**QUESTIONS ON THE MATERIAL**
• 1. From the commentary on Trumpism, list everything that, according to the quoted passage, Trumpism offers people relief from.
• 2. In the commentary on Trumpism, what does Trumpism become when it is missing its defining ingredient?

**TEXT FOR ANALYSIS**
No Trumpism without Trump and other commentary

Libertarian: No Trumpism Without Trump?

Despite GOP efforts to absorb Trump supporters, Trumpism is nothing without its namesake, argues Bloomberg’s Virginia Postrel. “On the right, politicians and commentators hope to attach Trump’s powerful brand, ­minus the less savory associations, to their own ambitions and favored policies,” but while Republicans like Sens. Tom Cotton and Marco Rubio may adopt Trump’s populist rhetoric, they lack the unrestrained flamboyance and “anti-bourgeois character” that attracted millions of voters to him. “For people tired of being bossed around, Trumpism offers relief: from minding their manners and policing their speech, from regulatory niggling and environmental pieties, from wearing masks and being nice.” Unless you have that, “Trumpism without Trump is like chocolate chip ice cream without chocolate chips. Missing its defining ingredient, it’s plain vanilla.”

**PROVIDED DATA**

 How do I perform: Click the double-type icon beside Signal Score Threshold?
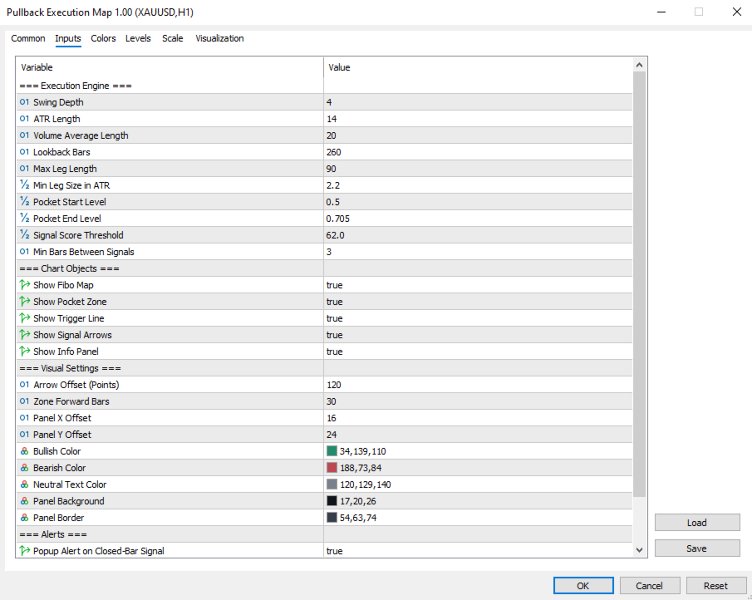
* * *
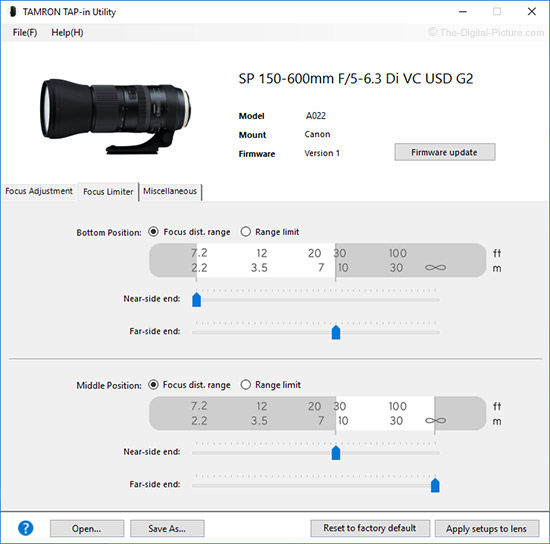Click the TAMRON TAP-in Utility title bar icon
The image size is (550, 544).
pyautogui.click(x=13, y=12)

**TASK RESULTS**
• 1.
- minding their manners
- policing their speech
- regulatory niggling
- environmental pieties
- wearing masks
- being nice

• 2. Plain vanilla.